Was man nicht alles lernen kann: Das Bundesinstitut für Erwachsenenbildung (bifeb) bietet heuer den "Onlineworkshop politische Kommunikation im Web2.0" an. Angesprochen sind Bürgermeister, Vereinsmeier, Parteisoldaten, engagierte Bürger, also so ziemlich jeder-der-kann-der-soll. Inhaltlich werden Tools vorgestellt, Produktionstechniken erklärt. Die Kurse, die teilweise vor Ort, teilweise online durchgepaukt werden, leiten David Röthler und Karl Staudinger (Ersterer steht schon auf der Teilnehmerliste, an Staudinger ging die Einladung fürs PolitCamp eben raus). Wir sind schon gespannt, welche Erfahrungen die Kursleiter beim Vermitteln von Web2.0-Themen an Laien gemacht haben. Jedenfalls ist der Kurs ein weiteres Indiz dafür, dass Social Media durchaus ernst genommen wird, in dem Fall also von einer Bildungseinrichtung des Bundes.

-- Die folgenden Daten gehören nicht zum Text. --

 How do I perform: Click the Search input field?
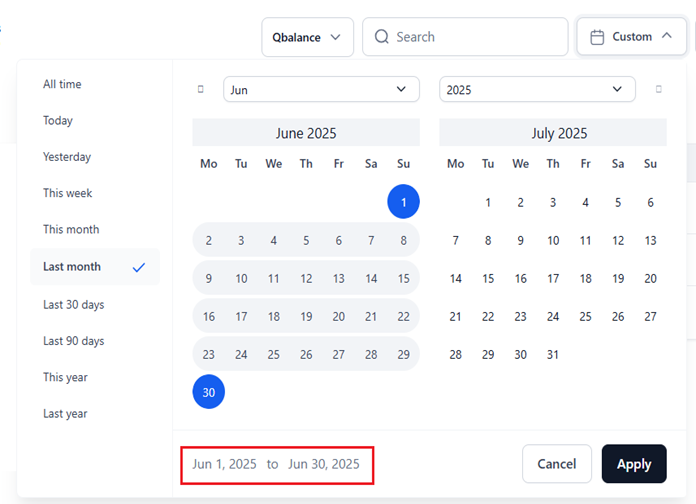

Für eine Kursgebühr von 1000 Euro geradeaus ist man dabei. Wer sich erfolgreich mit Drupal, Blogs und Wikis herumschlägt, darf am Ende mit einem Zertifikat nach Hause gehn. Ein Eintrag auf David Röthlers Blog gibt ein wenig vom Feeling des Kurses wieder: "Wir wollen Skype verwenden." - Wir mussten alle mal klein anfangen ;)











...mittlerweile sind wir betreffend Online-Tools ein paar Schritte weiter. Ja, das erste Online-Treffen fand noch mit Skype statt. War ein ziemliches Durcheinander. Dann haben wir Google Docs probiert. Ist OK mit Chats und dem synchronisierten Weiterschalten der Präsentation. Mittlerweile verwenden wir Adobe Connect. Ist sehr gut für die synchrone Zusammenarbeit (Audio, Video, Präsentationen, Screen- und Applicationsharing). Leider nicht ganz billig. Die asychnrone Zusammenarbeit funktioniert sehr gut mit Drupal.